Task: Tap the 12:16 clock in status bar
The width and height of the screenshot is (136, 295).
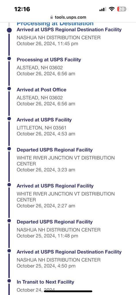Action: point(22,9)
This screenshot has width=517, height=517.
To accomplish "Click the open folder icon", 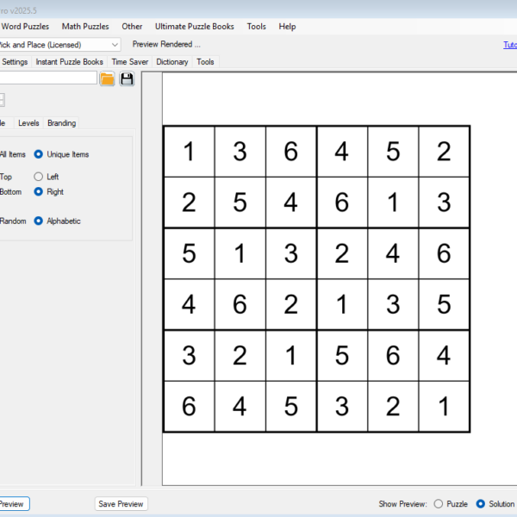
________________________________________
§ Work order: A word-for-word copy of the listing is needed. It must not include the pictures.

§ Reply:
Task: Tap the 12:16 clock in status bar
The width and height of the screenshot is (136, 295).
Action: point(22,9)
This screenshot has width=517, height=517.
To accomplish "Click the open folder icon", 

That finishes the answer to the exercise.